Tushare 数据获取器 (优先级 0/2)
使用 tushare 库获取股票数据
需要 TUSHARE_TOKEN 环境变量,有 token 时优先级为 0,无 token 时为 2
"""
import os
import logging
import time
from typing import Optional
import pandas as pd
from tenacity import retry, stop_after_attempt, wait_exponential, retry_if_exception_type
from .base import BaseFetcher, DataFetchError, RateLimitError
_LOGGER = logging.getLogger(__name__)
class TushareFetcher(BaseFetcher):
"""Tushare 数据获取器"""
name = "TushareFetcher"
priority = 2 # 默认优先级
# 限流配置:免费版 80次/分钟
RATE_LIMIT = 80
RATE_WINDOW = 60 # 秒
def __init__(self):
super().__init__()
self._api = None
self._call_count = 0
self._window_start = time.time()
# 从环境变量获取 token
token = os.getenv("TUSHARE_TOKEN")
if token:
try:
import tushare as ts
ts.set_token(token)
self._api = ts.pro_api()
self._available = True
self.priority = 0 # 有 token 提升为最高优先级
_LOGGER.info("✅ Tushare API 初始化成功,优先级提升为 0")
except Exception as e:
_LOGGER.warning(f"Tushare API 初始化失败: {e}")
self._available = False
else:
_LOGGER.info("未配置 TUSHARE_TOKEN,TushareFetcher 降级为优先级 2")
self._available = False
def _check_rate_limit(self):
"""检查限流"""
current_time = time.time()
if current_time - self._window_start >= self.RATE_WINDOW:
# 重置窗口
self._call_count = 0
self._window_start = current_time
if self._call_count >= self.RATE_LIMIT:
# 等待到下一个窗口
wait_time = self.RATE_WINDOW - (current_time - self._window_start)
if wait_time > 0:
_LOGGER.warning(f"[{self.name}] 达到限流,等待 {wait_time:.1f}s")
time.sleep(wait_time)
self._call_count = 0
self._window_start = time.time()
self._call_count += 1
def _convert_stock_code(self, stock_code: str) -> str:
"""转换股票代码为 Tushare 格式"""
code = stock_code.upper()
if '.' in code:
return code
# 根据代码前缀判断市场
if code.startswith(('6', '9')):
return f"{code}.SH"
elif code.startswith(('0', '3', '2')):
return f"{code}.SZ"
elif code.startswith('4') or code.startswith('8'):
return f"{code}.BJ" # 北交所
return f"{code}.SH" # 默认上交所
@retry(
stop=stop_after_attempt(3),
wait=wait_exponential(multiplier=1, min=2, max=30),
retry=retry_if_exception_type((ConnectionError, TimeoutError)),
reraise=True
)
def _fetch_raw_data(
self,
stock_code: str,
start_date: str,
end_date: str
) -> Optional[pd.DataFrame]:
"""获取原始数据"""
if not self._available or self._api is None:
return None
self._check_rate_limit()
try:
ts_code = self._convert_stock_code(stock_code)
df = self._api.daily(
ts_code=ts_code,
start_date=start_date,
end_date=end_date
)
if df is None or df.empty:
# 尝试获取复权数据
df = self._api.daily(
ts_code=ts_code,
start_date=start_date,
end_date=end_date,
adj='qfq' # 前复权
)
return df
except Exception as e:
error_msg = str(e).lower()
if 'quota' in error_msg or 'limit' in error_msg:
raise RateLimitError(f"Tushare 配额超限: {e}")

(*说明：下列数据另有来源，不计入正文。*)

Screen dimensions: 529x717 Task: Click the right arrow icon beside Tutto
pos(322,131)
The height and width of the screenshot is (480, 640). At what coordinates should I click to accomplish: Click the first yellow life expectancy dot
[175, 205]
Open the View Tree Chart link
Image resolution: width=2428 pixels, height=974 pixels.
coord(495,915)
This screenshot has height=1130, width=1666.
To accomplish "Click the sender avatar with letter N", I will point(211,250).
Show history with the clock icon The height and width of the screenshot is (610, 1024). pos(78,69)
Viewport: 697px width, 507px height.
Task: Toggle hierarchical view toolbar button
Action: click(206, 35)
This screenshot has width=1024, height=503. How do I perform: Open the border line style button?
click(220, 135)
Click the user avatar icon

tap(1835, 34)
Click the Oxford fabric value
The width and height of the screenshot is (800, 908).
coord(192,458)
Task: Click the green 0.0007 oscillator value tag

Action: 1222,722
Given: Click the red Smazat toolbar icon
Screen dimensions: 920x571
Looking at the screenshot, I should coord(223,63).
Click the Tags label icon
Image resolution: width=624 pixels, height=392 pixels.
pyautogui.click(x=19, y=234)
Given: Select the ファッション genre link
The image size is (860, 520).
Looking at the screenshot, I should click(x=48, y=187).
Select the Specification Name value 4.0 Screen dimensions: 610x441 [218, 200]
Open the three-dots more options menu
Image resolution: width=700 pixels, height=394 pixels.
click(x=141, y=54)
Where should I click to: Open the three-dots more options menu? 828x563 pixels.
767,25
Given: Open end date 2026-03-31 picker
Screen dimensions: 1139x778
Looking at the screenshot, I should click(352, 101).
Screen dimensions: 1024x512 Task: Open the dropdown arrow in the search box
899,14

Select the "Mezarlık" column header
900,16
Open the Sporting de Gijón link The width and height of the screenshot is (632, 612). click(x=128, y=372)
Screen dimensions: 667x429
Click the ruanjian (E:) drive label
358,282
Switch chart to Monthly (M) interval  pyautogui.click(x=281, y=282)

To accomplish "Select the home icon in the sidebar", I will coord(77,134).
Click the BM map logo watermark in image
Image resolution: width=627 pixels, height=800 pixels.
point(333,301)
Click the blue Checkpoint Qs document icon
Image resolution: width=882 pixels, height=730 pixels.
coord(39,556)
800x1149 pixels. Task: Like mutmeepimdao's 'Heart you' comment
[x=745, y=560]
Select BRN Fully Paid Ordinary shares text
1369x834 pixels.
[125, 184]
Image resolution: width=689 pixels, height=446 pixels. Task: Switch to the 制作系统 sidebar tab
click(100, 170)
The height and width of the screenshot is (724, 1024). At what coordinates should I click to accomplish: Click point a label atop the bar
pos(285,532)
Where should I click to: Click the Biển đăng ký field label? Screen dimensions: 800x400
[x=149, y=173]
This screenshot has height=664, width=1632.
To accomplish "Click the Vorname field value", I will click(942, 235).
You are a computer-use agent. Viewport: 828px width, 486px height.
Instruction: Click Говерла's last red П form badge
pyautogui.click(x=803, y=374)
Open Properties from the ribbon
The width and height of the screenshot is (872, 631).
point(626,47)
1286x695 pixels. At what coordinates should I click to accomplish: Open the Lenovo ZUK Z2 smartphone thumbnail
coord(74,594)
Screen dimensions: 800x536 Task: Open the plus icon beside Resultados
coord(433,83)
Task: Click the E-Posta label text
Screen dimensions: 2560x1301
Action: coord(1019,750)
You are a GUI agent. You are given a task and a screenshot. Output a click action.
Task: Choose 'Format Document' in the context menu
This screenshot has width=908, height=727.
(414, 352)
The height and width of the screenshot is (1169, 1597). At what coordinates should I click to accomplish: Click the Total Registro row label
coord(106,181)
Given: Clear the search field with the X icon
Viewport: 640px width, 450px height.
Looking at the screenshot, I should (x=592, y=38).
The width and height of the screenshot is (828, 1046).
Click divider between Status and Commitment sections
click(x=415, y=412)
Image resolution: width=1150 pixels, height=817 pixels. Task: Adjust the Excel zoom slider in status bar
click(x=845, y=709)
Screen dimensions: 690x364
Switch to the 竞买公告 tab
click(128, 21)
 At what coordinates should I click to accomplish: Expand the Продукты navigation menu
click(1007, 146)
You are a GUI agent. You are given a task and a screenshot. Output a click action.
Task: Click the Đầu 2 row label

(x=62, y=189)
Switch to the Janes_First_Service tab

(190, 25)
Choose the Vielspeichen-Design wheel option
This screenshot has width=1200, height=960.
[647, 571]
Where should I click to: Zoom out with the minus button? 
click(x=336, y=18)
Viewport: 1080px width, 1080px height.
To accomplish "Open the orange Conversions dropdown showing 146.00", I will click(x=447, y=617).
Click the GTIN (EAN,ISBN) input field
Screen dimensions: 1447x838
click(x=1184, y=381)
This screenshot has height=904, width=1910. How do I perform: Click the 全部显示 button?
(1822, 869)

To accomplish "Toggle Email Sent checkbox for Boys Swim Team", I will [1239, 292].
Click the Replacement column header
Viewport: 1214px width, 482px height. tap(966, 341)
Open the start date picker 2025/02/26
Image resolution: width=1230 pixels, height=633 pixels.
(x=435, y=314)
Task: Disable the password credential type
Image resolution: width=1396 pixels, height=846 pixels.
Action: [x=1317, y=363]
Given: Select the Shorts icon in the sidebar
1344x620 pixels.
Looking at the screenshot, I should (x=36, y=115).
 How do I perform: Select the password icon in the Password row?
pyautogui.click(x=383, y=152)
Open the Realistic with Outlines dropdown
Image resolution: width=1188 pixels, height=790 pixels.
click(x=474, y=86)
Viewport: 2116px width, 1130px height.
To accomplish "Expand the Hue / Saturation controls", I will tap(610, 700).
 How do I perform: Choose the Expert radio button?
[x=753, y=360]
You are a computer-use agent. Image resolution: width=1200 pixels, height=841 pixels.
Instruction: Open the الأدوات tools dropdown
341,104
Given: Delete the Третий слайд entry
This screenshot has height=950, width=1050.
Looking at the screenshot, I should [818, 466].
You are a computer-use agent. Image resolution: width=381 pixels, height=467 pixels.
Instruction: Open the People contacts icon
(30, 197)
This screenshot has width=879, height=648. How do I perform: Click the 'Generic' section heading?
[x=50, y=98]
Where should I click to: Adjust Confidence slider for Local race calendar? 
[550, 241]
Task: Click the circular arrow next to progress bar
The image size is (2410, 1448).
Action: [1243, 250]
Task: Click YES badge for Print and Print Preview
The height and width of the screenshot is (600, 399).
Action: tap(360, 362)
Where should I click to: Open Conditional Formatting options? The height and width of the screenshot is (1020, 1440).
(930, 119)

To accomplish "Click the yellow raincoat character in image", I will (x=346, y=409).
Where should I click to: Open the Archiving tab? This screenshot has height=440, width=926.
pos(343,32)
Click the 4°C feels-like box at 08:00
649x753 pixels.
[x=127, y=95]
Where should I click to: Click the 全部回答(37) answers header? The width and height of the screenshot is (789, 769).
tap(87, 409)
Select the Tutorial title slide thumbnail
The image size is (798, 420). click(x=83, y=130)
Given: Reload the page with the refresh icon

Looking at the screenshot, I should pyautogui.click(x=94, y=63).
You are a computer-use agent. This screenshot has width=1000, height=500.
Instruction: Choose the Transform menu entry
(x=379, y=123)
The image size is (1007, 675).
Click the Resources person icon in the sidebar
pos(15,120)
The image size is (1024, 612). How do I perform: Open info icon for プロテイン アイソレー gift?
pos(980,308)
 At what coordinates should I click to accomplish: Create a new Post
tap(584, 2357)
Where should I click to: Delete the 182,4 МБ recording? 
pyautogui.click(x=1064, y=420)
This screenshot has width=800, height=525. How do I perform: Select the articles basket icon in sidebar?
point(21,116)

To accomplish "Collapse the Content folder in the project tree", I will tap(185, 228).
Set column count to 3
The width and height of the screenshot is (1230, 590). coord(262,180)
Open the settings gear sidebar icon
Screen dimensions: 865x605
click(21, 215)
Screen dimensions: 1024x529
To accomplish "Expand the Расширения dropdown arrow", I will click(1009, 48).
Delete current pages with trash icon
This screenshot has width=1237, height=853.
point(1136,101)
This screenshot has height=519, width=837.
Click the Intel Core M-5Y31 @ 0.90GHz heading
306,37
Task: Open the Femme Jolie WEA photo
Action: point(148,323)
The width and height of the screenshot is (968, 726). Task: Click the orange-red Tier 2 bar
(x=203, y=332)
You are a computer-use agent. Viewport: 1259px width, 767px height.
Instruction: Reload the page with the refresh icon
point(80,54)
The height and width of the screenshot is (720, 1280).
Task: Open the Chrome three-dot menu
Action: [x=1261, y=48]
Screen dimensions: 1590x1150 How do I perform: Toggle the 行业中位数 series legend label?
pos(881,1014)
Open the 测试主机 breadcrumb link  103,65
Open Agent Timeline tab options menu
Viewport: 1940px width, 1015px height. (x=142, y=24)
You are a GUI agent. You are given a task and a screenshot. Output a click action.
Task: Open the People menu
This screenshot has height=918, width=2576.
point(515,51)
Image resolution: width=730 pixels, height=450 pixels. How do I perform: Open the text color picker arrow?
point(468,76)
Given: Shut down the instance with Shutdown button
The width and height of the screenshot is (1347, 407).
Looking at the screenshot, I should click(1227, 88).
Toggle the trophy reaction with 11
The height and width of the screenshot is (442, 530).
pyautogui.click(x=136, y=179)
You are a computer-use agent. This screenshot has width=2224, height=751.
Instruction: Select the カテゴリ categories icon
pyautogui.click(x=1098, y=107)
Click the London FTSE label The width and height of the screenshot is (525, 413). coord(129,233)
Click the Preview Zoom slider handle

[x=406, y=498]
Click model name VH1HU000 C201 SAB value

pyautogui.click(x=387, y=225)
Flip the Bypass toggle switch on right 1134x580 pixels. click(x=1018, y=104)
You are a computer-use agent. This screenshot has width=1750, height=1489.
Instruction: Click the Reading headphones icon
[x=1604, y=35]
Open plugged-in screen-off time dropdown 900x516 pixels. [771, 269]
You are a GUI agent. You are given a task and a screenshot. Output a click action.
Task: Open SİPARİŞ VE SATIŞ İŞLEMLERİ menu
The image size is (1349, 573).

_LOGGER.warning(f"[{self.name}] 获取 {stock_code} 数据失败: {e}")
raise DataFetchError(f"获取数据失败: {e}")
def _normalize_data(
self,
df: pd.DataFrame,
stock_code: str
) -> pd.DataFrame:
"""标准化数据"""
if df is None or df.empty:
return pd.DataFrame()
# Tushare 列名映射
column_mapping = {
'trade_date': 'date',
'open': 'open',
'high': 'high',
'low': 'low',
'close': 'close',
'vol': 'volume',
'amount': 'amount',
'pct_chg': 'pct_chg',
}
df = df.rename(columns=column_mapping)
# 单位转换
# vol: 手 -> 股 (× 100)
if 'volume' in df.columns:
df['volume'] = df['volume'] * 100
# amount: 千元 -> 元 (× 1000)
if 'amount' in df.columns:
df['amount'] = df['amount'] * 1000
# 日期格式转换 YYYYMMDD -> YYYY-MM-DD
if 'date' in df.columns:
df['date'] = pd.to_datetime(df['date'], format='%Y%m%d').dt.strftime('%Y-%m-%d')
# 按日期排序(Tushare 默认降序)
df = df.sort_values('date', ascending=True)
# 选择标准列
result_cols = ['date', 'open', 'high', 'low', 'close', 'volume', 'amount', 'pct_chg']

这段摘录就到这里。